Take time off. Leave work and “mission” for a time and regroup. I am not suggesting you be  a lazy lard. I am suggesting that within a system of accountability you take time away every so often because that is good for you and your family.

Community – This is easier for some than it is for others.  There is a great benefit to living in community with other believers.  In this day and age there is a way to have an on-line community and an in-real-life community. If you can have both, you have the best of both worlds.  There should be a few people in your life that you can share your deepest fears and joys with on a semi-regular basis. There should be people that you allow to speak into those things.

EMDR and Counseling – Right now you are wondering where the heck the train left the track, you did not see it coming.  Stick with me, please. EMDR stands for Eye Movement Desensitization and Reprocessing and it is a type of trauma treatment.  Any of us that spend significant amount of time living cross culturally are almost guaranteed some trauma.  I could give you sixteen examples but I will simply share this testimonial:  After the 2010 earthquake in Haiti we discovered that PTSD was not just something soldiers in combat have.  EMDR seemed like hocus pocus to us at first, but we can tell you it absolutely helped us with the trauma of the earthquake and other previous trauma we had not dealt with at that time. It was an effective way of dealing with small and very large traumatic happenings.

If trauma is not your issue, perhaps basic therapy/counseling would be a way to process some of the stressors of living cross-culturally.  Going to talk to a professional to get some advice, feedback, or help is not a sign of weakness. It is a sign of being a real, living, feeling, human being.  Marriages fall apart under stress and living abroad is stressful.  I am no math expert, but after some rudimentary calculations I can see that perhaps counseling would be helpful for those doing marriage outside of their home culture.

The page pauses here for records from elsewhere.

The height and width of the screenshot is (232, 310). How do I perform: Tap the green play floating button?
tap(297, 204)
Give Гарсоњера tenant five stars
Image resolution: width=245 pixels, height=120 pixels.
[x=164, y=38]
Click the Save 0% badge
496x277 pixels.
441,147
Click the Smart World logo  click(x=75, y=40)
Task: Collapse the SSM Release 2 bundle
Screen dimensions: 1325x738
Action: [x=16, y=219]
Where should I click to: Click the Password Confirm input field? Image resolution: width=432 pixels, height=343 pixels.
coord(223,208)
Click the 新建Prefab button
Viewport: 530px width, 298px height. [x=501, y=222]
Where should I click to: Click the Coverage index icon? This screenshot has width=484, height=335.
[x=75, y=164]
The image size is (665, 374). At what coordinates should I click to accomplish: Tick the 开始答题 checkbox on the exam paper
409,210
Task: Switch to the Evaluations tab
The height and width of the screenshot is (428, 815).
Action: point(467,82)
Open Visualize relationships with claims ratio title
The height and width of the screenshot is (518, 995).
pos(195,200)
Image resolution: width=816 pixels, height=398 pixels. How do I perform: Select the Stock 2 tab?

Prayer- This is a big one…Maybe even the biggest one. There are two parts to this suggestion.

First, have a team of people in place that you know you can count on when you call or write them with a prayer request or urgent need.  Whether they are your parents and siblings, your home church, or a circle of friends, you will find that you need a group that will carry you when things are very difficult.

During one of our years in Haiti we had a personally devastating set-back that made it hard for us to get out of bed for a couple of weeks let alone accomplish our daily tasks.  There were those “back home” that carried us in prayer until we were back on our feet and able to face life again.  On another occasion we were in a parking lot in Port au Prince when I sensed danger. I could not identify what it was, but I knew I needed to go back to the car with our kids.  That afternoon when I returned home I had an email from my Dad that said, “Where were you at noon? I had a strong sense you were in danger and I prayed for you guys until it passed.”  You will likely have times when these intercessory prayers will absolutely matter.

Second, make prayer a part of your breathing. As you go about your day, be seeking God in each interaction and task. Try to make family and spouse prayer times a high priority.  Try to pray with your community and carry one another’s burdens. None of us were meant to do this work alone, call on your Heavenly Papa and ask for His help.

As soon as I finished this list I remembered that there is a fifth thing.  I guess I failed at internet bossing, cannot even count it out correctly.

5. Excercise Regular exercise will help you feel better about everything that is hard about your life. You could give that a try too.

 

photo copy 8
This ^ combines prayer, community, and excercise – three of the five happening on one run.

 

That is my list of four five. 

What else would you add? 

What ways have you found helpful when taking care of yourself?